LOCATED in a quiet mountainous alpine village about 100 kilometres from Geneva, the Leysin American School in Switzerland (LAS) serves as a “golden cage” for its students. And that provides an environment suitable for its students to improve academically and emotionally, the boarding school’s executives say.
Members of the Ott family, who have run the school for three generations since its establishment in 1961, expressed confidence that its location as well as its teaching and learning methods contribute to the school’s success.
“Leysin is like a golden cage. We are like a big family,” said Christoph Ott, who is head of operations of the co-educational boarding school.
He said LAS teachers act more like a coach than a lecturer and they encourage students to learn like they are playing games. Teachers and staff members are designated as “faculty parents” for students – who mostly come from wealthy and successful families – to teach them life skills, from doing laundry to financial matters.
He was backed by his father, the school’s chairman of the board Steven Ott, who said: “We can do this because we are in a small town.”
He said schools in big cities like Zurich find it more difficult to do what LAS is doing.
Leysin village is located about 1,400 metres above sea level – a two-hour drive from Geneva. Its only connections with nearest towns below are via a long and winding road and a tramway that climbs steep slopes. Another link is by helicopter, if an injured skier needs emergency treatment after a serious accident.
“This place is really connected to nature. The Swiss have taken good care of the scenery,” said Sigrid Ott, 99, who is affectionately called “Grandma Ott” by the school staff and students.
She said Switzerland had many benefits to offer foreign students, including multilingual cultures, a stable democracy, safety, as well as a pleasant natural environment.
Having travelled from the United States to Switzerland at the end of World War II, she and her late husband Fred, who died in 2007 at age 93, co-founded the boarding school in the scenic alpine village over half a century ago.
Head of school, Marc-Frederic Ott, who is Sigrid’s grandson, said teachers serve more like coaches for students and they could achieve that because they live in the same dormitories as the students.
LAS, where English is the language of instruction, currently has 340 students from more than 50 countries, including Thailand.
In its latest “academic profile” report, the school claims that between 2010 and 2014 99 per cent of its students were accepted by colleges or universities worldwide. The report lists more than 300 of those institutions, including leading ones in the US, Canada, the United Kingdom and other European countries.
Unlike many other private schools in Switzerland that are owned by financial entities, LAS is majority-owned by the not-for-profit Foundation for the Advancement of International Education, which was set up by Steven and his wife Doris Ott, who is the school’s administrative director.
“Our primary objective is not to make profits,” Steven said, adding that members of the Ott family get monthly salaries like the other staff.
Steven, who is Sigrid’s son, said that the family planned to pass the baton of managing the school to the fourth generation.
He and his wife live in a modest two-storey house with his mother located a few minutes’ walk from the school’s Belle Epoque campus, which is housed in what was the historic Grand Hotel building and providing a panoramic view of snowy mountains.
Switzerland education
Switzerland has become the country of choice for many parents who want a good education for their children in a safe environment with high academic standards.
“Switzerland has always had a good reputation for hotel schools. But more and more parents are looking to Switzerland for secondary-school education for their children. The schools also have become more aggressive in promoting themselves in Asia and Thailand,” Aphichart Assakul, an independent educational consultant, said last week. Parents are now looking beyond favourites like Singapore, New Zealand, the United States and the United Kingdom for boarding schools, and Switzerland stands out.

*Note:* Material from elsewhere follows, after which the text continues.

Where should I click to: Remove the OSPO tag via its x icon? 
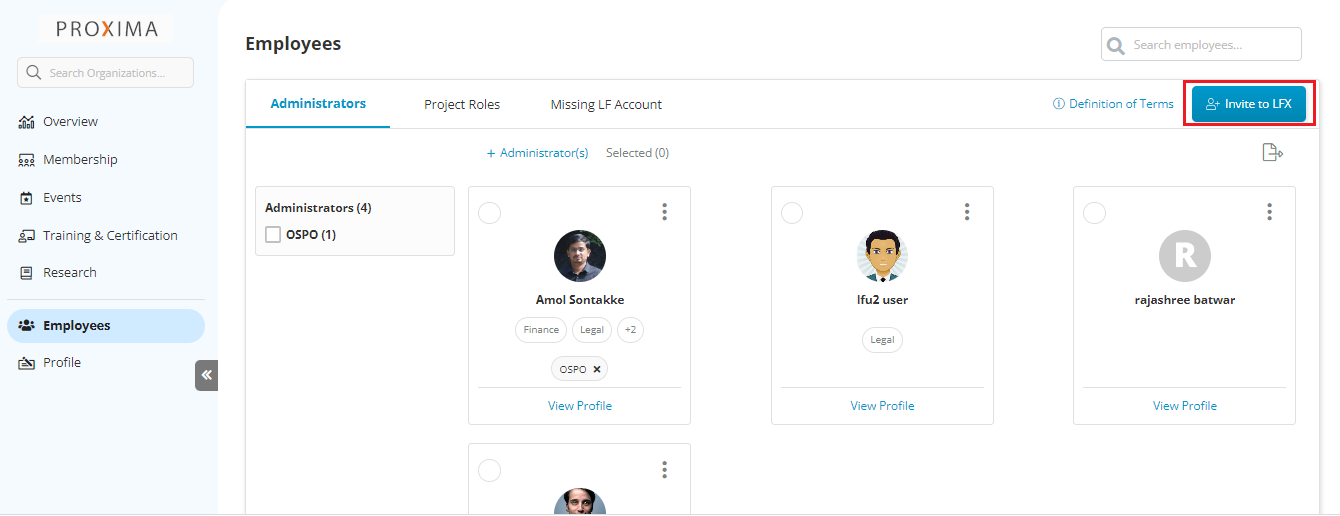(x=597, y=369)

Switzerland’s academic standard is acceptable throughout Europe, he said. The country is famous for the international baccalaureate (IB) programme, which originated in a Geneva international school in the late 1960s and has been adopted in more than 100 countries, including Thailand.
The benefits of studying in Switzerland are the “truly international environment” and multilingual culture in a country where French, German, Italian and English are spoken. Also, Switzerland is one of the safest places to live, work and study.
Aphichart went to a Swiss boarding school and his teenage son is now doing the same. Thai teenagers studying in Switzerland say they have learned new life skills and made friends with youths from all over the world.
Twelfth-grader Napat Suttapong, 19, said studying overseas has “opened a totally new world” for him. He now can speak six languages, including Russian, and is learning French. He is a member of a dozen clubs at the school.
The youngster is studying the IB |programme at Leysin American School in Switzerland (LAS), which is about a two-hour drive from Geneva.
Note: The writer flew to and from Switzerland with Swiss International Airlines.